Essa explicação digamos contextual do poema me parece mais rica que o sonho cabalístico, mas não creio que resolva sequer metade do problema. Ok, podemos traduzir o verso citado em termos cristãos de medo diante da morte e do pó ao qual voltaremos, mas isso não explica a pungência que há nessa associação direta, inesperada, mostrada, entre o medo sentido e o pó que o contém. É como se alguém estivesse nos dando uma informação inteiramente nova, ou usando uma palavra criada para aquela circunstância.
Bem, acho que isso pode resolver talvez um pouco mais da metade do problema, ou ao menos parte da minha inquietação em relação a ele. Imagine que no dia-a-dia as pessoas, aqui e ali, tentam emplacar novas palavras e novas formas de exprimir coisas que lhes parecem surpreendentes ou chocantes. Mas ocorre nesse caso o mesmo que sucede com as mutações genéticas: algumas são bem sucedidas e repassadas aos genes dos descendentes, muitas se perdem nos caminhos do tempo. Morrem depois de surgirem. O mesmo acontece com palavras novas e formas de dizer inesperadas. A maioria entra por um ouvido e sai pelo outro. Mas eis o mistério: algumas palavras criadas ficam, algumas expressões colam em nossas mentes. Não sabemos talvez explicar por que, mas elas ressoam dentro de nós mesmos. O verso é isso: essa palavra que adere à nossa mente, que vibra dentro dela.
O verso de Eliot liga, de forma inesperada, o medo e o pó que o provoca. Como pode isso, já que não há coisa mais inofensiva que o pó (com exceção dos alérgicos)? Mas o verso torna quase tangível esse medo, quase podemos tocá-lo, mostrá-lo entre os dedos. Percebemos por alguns segundos na nossa mente não o medo (esse companheiro de todos os dias), não o pó corriqueiro, mas a junção e a metamorfose dos dois, um punhado de medo é o que vemos agora. O medo ali onde não deveria estar, o máximo de tensão num mínimo de espaço tensionado.
É uma ilusão, bem sabemos. Esse eu do poema não tem nada a mostrar. Ele nos ameaça com palavras, não com um veneno secreto ou com uma pata de felino. Nossa mente capta a ameaça, como uma corda jogada diante de nossos pés é interpretada como sendo uma cobra, nossa mente se sobressalta diante da elipse e absorve o choque, desfaz a ilusão de alguns segundos, mas a nova palavra agora está lá, isolada e cotidiana.
Duas coisas mais.
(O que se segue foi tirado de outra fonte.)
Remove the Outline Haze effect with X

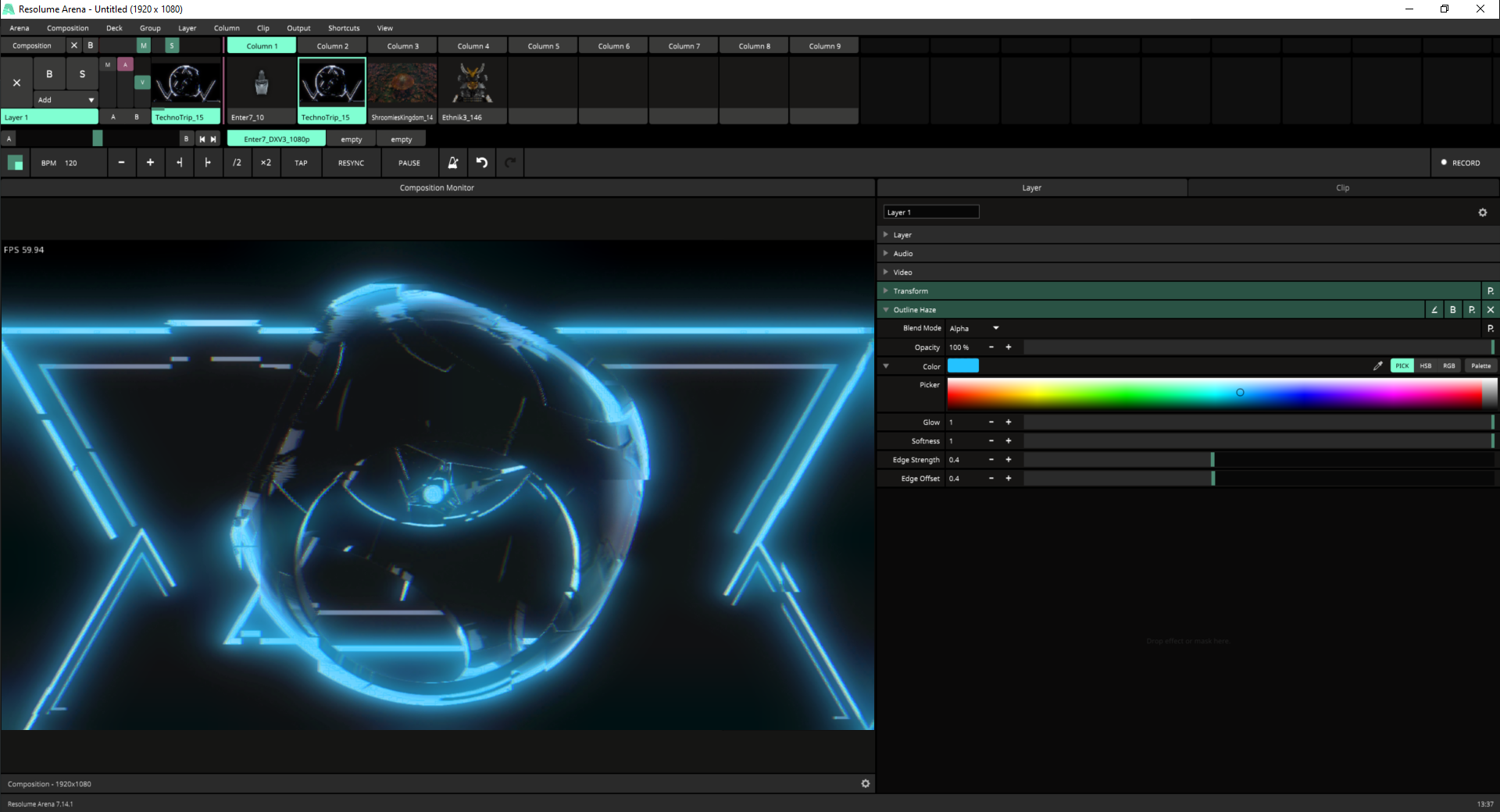pos(1490,310)
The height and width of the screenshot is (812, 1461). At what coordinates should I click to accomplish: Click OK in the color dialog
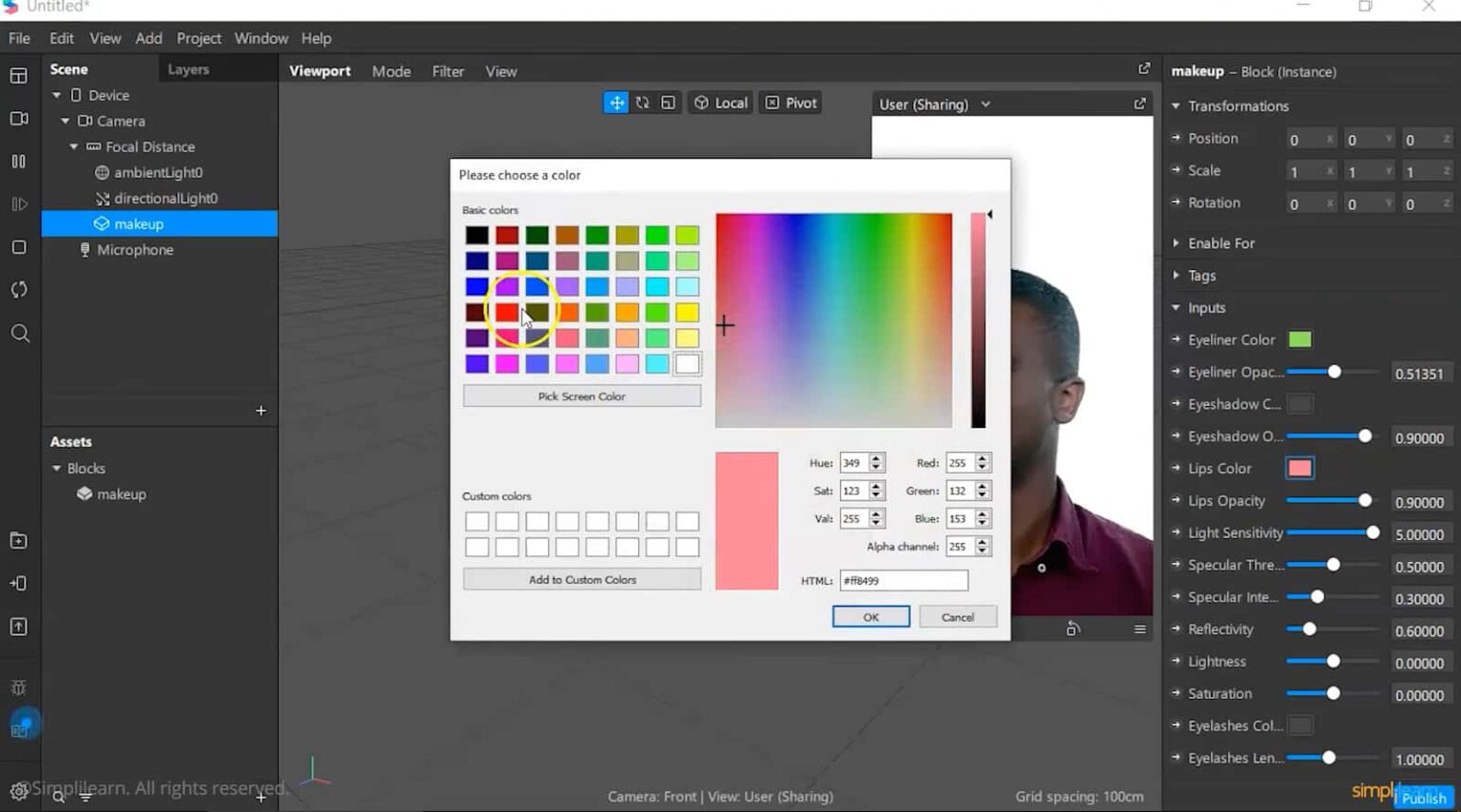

Esse verso é uma tradução, claro. Como o mesmo choque é transmitido em outra língua? Transfiguração cabalística, diriam os místicos da modernidade. Acho que apenas o bom trabalho do tradutor: a repetição das consoantes iniciais (mostrarei/medo e punhado/pó) nos incutem o mesmo medo que as elipses da corda e da cobra.
Finalmente, não sei de que poema foi retirado esse verso. Vocês sabem? Não fui procurar. Normalmente, acho que versos isolados sentem falta de ar, precisam da atmosfera do poema. Mas esse verso Eu te mostrarei o medo num punhado de pó, confesso, me parece melhor assim, isolado e asfixiado, sem aquela ideologia pesada de Eliot, significando em si mesmo tanto o medo diante da morte, quanto o medo diante de um minúsculo molusco agora transfigurado em um fóssil de milênios.